What the exercise asks: In the listing below, pick out lines with "target".

Material provided:
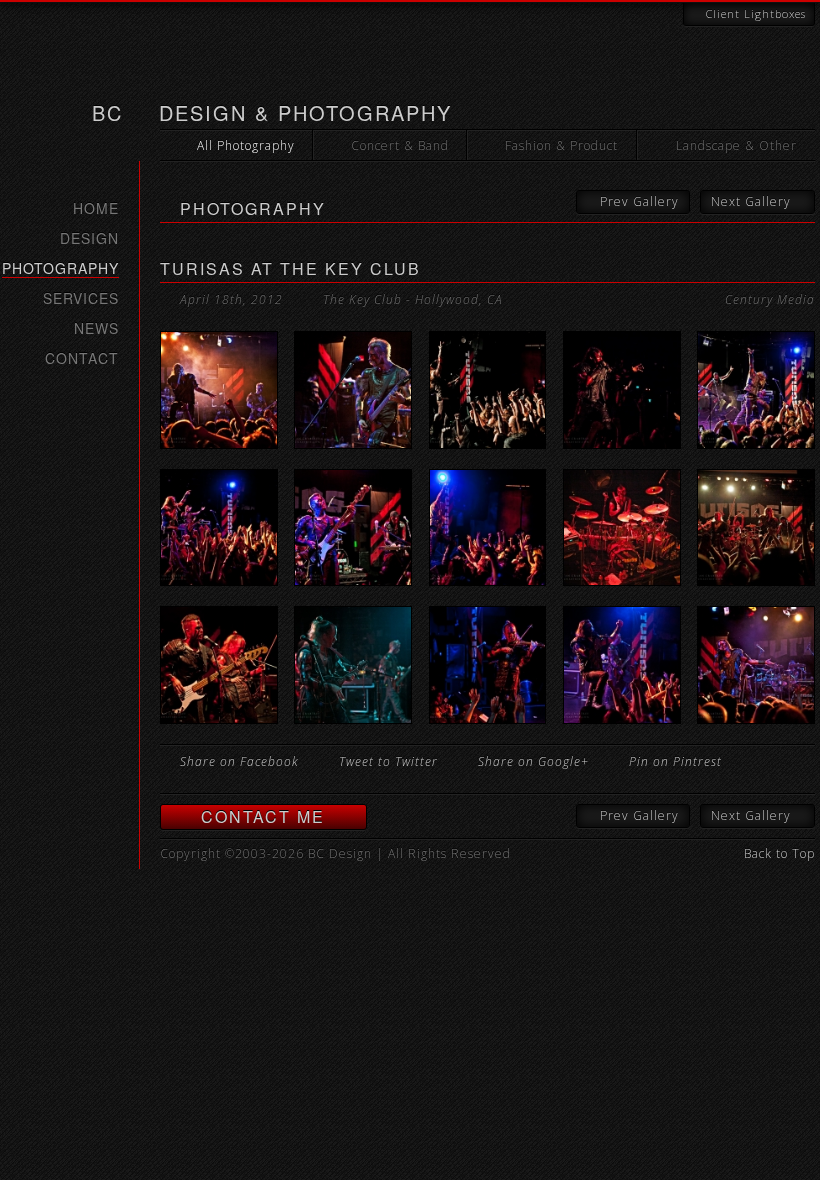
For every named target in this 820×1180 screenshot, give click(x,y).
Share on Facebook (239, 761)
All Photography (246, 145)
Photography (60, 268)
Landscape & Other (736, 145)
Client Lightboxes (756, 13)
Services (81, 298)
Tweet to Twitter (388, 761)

--

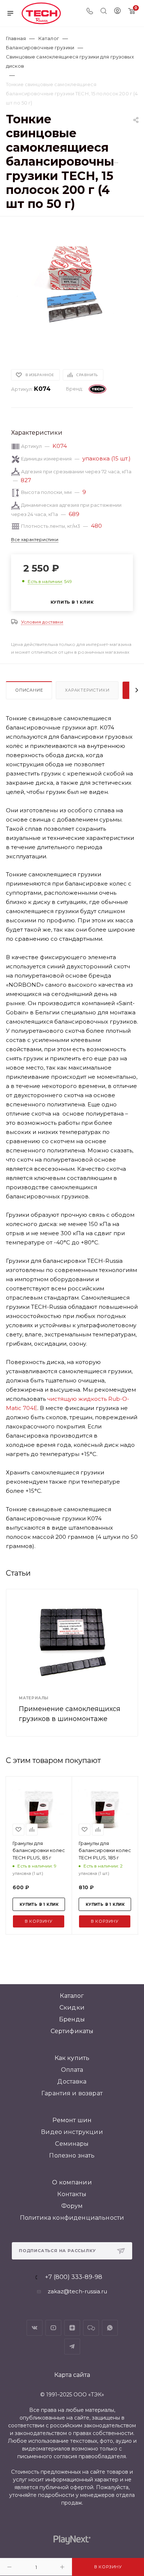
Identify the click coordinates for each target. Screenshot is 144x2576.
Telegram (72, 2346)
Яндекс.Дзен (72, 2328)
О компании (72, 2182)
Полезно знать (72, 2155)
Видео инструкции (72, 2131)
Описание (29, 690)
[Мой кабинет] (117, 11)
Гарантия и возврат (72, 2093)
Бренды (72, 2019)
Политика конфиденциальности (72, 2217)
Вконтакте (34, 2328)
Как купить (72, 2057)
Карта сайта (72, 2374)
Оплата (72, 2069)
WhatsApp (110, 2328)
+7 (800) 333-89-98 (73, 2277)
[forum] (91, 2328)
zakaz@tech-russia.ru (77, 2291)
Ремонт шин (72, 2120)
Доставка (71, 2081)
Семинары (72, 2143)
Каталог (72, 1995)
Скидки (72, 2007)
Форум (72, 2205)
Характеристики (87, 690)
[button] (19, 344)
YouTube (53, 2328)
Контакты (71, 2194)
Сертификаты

Response for this exercise:
For every named target in this 820×1180 screenshot, give click(x,y).
Identify the click coordinates for each target. Screenshot is 144x2576.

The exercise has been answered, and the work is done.